La relazione, che vede come coordinatrice la geologa Adele Manzella – primo ricercatore all’Istituto di Geoscienze e Georisorse del CNR e presidente dell’Unione Geotermica Italiana – sulle misure di mitigazione ambientale per lo sviluppo di progetti geotermici, in un’ottica che copra l’intero ciclo di vita degli impianti: il documento analizza dunque tutte le fasi dei progetti geotermici con implicazioni ambientali, tra cui l’esplorazione, lo sviluppo, il funzionamento e la dismissione.
Tutte le forme di energia (anche rinnovabile) che impieghiamo per scopi umani comportano infatti impatti ambientali più o meno ampi, che è necessario esaminare a fondo per sapere se il loro impiego può essere sostenibile o meno: di approvvigionamenti affidabili e costanti di energia, infatti, con tutta evidenza la nostra società non può rinunciare.
Tra i principali oggetti d’esame, riassume CORDIS, rientrano ad esempio «il consumo e le emissioni nell’ambiente di energia e d’acqua, la produzione di rifiuti, i fenomeni di perturbazione della superficie come la vibrazione, il rumore, gli aspetti visivi, l’occupazione del suolo e la polvere, e le perdite dovute alle operazioni e alle installazioni di superficie. Gli impatti legati all’emissione di materiale sotterraneo in superficie comprendono rifiuti ed effusioni liquide/solide, degasaggio, radioattività ed eruzione, vale a dire flussi incontrollati di fluido di formazione da pozzi trivellati. Altri effetti trattati dalla relazione sono legati ai cambiamenti geomeccanici, come la deformazione e la sismicità della superficie del terreno, e alle modifiche sotterranee chimiche e fisiche».

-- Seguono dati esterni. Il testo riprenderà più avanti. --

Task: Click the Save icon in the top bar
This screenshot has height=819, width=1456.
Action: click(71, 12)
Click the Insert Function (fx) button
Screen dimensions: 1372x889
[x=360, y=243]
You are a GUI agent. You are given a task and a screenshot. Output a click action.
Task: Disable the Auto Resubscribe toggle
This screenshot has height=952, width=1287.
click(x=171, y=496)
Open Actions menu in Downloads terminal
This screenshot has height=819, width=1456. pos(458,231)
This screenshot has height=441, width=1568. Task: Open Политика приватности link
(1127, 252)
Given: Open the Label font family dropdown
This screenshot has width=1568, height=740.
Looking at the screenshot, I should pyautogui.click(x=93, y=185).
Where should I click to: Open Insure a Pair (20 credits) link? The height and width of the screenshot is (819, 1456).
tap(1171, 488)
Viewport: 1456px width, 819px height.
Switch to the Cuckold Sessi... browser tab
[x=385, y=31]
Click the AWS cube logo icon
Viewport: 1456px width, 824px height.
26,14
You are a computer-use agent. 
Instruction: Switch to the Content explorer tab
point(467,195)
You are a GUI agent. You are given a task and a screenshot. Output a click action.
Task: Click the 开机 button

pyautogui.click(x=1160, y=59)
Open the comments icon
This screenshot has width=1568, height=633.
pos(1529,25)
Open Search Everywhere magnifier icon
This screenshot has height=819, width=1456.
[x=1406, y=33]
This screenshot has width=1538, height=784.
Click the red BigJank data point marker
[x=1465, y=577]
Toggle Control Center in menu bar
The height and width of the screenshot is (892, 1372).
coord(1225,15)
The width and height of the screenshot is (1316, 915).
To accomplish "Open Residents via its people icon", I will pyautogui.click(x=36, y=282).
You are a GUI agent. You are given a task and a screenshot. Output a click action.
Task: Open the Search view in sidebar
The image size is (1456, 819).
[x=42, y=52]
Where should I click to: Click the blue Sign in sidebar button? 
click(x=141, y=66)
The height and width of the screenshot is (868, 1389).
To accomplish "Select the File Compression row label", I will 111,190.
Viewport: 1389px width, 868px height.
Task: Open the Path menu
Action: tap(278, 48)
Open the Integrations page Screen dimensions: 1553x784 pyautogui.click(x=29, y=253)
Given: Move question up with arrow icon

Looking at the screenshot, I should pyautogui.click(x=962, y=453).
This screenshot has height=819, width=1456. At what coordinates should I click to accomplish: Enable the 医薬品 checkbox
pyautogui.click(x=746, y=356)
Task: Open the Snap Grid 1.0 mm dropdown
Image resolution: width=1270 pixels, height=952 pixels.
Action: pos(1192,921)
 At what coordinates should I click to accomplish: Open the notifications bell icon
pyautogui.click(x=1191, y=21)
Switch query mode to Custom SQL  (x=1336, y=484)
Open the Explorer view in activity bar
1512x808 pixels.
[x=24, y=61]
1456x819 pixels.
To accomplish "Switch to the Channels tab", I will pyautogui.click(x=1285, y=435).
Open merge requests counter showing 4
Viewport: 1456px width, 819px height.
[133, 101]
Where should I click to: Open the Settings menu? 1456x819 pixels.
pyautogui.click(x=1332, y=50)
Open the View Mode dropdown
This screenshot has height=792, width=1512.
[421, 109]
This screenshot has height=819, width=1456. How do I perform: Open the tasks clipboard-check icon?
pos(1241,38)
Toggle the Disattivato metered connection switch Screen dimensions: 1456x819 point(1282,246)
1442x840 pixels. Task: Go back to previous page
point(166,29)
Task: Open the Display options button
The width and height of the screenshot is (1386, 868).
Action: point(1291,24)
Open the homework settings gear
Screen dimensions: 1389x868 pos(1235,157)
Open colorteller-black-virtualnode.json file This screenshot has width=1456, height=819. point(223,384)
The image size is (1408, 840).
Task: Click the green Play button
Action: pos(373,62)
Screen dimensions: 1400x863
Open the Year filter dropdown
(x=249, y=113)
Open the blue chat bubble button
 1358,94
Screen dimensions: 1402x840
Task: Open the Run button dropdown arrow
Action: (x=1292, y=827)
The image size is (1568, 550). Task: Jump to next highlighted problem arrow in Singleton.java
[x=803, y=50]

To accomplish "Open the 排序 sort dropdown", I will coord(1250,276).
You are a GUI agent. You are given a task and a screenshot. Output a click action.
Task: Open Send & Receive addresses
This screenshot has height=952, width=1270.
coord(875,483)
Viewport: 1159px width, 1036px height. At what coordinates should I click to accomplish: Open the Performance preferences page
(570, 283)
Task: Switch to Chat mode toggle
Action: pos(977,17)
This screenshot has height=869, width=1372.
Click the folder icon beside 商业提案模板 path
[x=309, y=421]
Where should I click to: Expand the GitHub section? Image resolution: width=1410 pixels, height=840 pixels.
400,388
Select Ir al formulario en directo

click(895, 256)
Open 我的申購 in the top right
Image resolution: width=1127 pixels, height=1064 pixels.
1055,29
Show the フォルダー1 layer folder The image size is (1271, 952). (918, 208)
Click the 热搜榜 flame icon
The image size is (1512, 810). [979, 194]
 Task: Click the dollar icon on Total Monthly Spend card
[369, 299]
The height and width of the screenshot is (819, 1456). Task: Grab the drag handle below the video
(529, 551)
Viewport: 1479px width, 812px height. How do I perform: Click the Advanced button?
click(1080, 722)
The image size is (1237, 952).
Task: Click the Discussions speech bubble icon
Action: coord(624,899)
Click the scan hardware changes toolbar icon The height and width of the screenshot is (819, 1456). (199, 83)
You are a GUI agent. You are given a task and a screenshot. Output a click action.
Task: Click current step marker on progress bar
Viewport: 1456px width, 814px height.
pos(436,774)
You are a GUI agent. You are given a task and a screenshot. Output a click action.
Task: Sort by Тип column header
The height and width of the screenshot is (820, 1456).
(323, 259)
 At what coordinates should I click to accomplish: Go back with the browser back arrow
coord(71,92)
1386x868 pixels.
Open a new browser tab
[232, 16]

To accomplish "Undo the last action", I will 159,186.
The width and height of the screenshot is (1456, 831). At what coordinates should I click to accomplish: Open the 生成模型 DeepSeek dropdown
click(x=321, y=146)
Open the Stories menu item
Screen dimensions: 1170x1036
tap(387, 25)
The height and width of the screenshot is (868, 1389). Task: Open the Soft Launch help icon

Oltre a mettere in evidenza i potenziali impatti ambientali, la relazione prodotta da Geoenvi – non a caso denominata Report on mitigation measures – identifica inoltre le tecniche e le tecnologie di monitoraggio usate per limitare il verificarsi di potenziali danni, tra le quali spiccano eccellenze italiane come gli AMIS (Abbattitore di Mercurio e Idrogeno Solforato).